Tax-Favored Employer Retirement Plans: Part 1
Favorable Tax Treatment for Lump Sum Received Soon after Start of Pension. – A lump sum distribution received from a qualified retirement plan after the commencement of annuity (pension) payments is generally fully taxable. However, if the lump sum is received before, or “in connection with,” the commencement of the annuity payments, it is nontaxable to the extent it represents a recovery of the retiree’s contributions or other investment in the plan. In a favorable letter ruling, the IRS treated a retiree’s lump sum distribution as received “in connection with” the commencement of annuity payments – even though the retiree actually received the lump sum 90 days later. (Ltr.
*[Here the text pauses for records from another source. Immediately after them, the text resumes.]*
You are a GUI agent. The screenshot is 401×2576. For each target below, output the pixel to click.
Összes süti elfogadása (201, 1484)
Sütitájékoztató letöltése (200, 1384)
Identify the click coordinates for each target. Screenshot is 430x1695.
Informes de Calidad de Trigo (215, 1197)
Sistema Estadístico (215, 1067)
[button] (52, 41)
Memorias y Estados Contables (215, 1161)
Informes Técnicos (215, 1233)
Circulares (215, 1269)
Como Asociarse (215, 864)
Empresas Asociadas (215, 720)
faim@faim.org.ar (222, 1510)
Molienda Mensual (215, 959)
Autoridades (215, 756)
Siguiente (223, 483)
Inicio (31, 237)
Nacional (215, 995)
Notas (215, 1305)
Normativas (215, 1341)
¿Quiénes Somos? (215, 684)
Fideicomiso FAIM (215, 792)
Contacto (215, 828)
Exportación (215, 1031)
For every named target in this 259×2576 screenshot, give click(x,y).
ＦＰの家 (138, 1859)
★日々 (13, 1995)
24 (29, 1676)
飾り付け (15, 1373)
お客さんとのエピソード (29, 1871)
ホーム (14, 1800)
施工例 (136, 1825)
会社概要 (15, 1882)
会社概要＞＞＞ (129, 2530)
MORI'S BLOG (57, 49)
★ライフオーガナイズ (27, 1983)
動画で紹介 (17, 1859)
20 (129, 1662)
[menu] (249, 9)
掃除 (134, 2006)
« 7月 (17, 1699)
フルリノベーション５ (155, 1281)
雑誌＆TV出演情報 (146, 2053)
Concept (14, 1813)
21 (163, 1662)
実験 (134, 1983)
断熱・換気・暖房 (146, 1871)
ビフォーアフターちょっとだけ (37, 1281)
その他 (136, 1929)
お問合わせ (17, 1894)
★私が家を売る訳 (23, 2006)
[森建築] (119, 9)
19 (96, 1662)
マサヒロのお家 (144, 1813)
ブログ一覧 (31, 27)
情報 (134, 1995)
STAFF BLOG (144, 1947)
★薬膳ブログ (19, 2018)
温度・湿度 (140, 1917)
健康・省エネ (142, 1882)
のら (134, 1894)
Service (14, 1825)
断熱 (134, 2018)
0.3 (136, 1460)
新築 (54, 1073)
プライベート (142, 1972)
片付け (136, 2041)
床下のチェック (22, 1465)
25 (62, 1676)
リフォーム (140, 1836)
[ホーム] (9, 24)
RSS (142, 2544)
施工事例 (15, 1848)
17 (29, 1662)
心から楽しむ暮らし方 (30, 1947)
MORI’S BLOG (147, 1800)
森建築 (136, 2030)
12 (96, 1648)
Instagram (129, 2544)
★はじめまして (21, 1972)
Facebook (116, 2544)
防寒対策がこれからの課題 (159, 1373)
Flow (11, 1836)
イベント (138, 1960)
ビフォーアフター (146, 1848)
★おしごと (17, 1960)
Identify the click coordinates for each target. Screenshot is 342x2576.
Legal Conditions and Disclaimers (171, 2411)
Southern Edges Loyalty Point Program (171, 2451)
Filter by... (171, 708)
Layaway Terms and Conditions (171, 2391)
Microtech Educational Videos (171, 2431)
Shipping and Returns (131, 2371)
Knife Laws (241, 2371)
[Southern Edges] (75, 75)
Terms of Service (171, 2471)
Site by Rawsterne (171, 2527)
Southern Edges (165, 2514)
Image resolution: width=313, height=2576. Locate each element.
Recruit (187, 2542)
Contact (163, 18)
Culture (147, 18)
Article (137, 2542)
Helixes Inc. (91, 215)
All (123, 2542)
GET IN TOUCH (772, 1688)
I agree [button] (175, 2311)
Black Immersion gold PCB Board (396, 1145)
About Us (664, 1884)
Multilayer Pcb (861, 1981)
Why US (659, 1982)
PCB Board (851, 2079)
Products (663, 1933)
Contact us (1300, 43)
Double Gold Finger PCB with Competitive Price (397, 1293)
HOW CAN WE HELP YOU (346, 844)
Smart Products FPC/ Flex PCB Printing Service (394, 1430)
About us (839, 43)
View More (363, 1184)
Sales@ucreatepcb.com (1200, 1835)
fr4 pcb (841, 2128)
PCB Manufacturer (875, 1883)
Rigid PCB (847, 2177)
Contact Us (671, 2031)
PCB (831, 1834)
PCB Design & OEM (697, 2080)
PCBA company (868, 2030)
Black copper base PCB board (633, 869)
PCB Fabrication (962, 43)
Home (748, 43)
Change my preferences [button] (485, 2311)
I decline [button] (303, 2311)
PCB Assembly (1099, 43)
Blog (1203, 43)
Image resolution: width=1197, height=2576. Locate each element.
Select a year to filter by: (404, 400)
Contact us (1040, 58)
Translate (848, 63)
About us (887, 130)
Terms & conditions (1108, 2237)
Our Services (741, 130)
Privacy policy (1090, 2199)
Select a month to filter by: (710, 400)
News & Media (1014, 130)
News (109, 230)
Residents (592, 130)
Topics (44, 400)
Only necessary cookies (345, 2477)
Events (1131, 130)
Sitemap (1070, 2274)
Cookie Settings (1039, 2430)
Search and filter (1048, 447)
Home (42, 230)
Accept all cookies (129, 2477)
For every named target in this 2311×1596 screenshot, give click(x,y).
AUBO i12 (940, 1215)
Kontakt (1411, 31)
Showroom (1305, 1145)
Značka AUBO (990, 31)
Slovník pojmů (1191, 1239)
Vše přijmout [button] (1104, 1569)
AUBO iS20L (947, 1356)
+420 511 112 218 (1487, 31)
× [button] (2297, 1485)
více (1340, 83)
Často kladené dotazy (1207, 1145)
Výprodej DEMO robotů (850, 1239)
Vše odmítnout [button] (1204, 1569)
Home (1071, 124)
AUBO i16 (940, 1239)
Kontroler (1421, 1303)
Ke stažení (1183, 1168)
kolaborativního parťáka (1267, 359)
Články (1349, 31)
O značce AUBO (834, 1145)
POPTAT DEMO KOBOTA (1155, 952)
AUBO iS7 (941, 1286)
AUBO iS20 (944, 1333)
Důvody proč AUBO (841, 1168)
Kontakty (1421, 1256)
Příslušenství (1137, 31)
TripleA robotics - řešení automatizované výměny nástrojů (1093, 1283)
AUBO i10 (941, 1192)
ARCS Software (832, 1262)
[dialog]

Rul. 200419037.) See Chapter 2 of the treatise for a discussion of lump sum distributions from qualified retirement plans.
Government Garnishments of Qualified Retirement Plan Benefits Are Limited. – The U.S. Government may garnish benefits in a qualified retirement plan (1) to collect a fine imposed on the participant or (2) to collect criminal restitution for itself or third parties. However, the federal government may not collect fines or restitution any sooner (or in any greater amounts) than the distributions the participant could obtain under the plan. Nor is the 10 percent penalty tax on early distributions applicable to the collection of the fines or restitution. (Ltr. Rul. 200426027.) See Chapter 2 of the treatise for a discussion of the restrictions on payments by qualified retirement plans.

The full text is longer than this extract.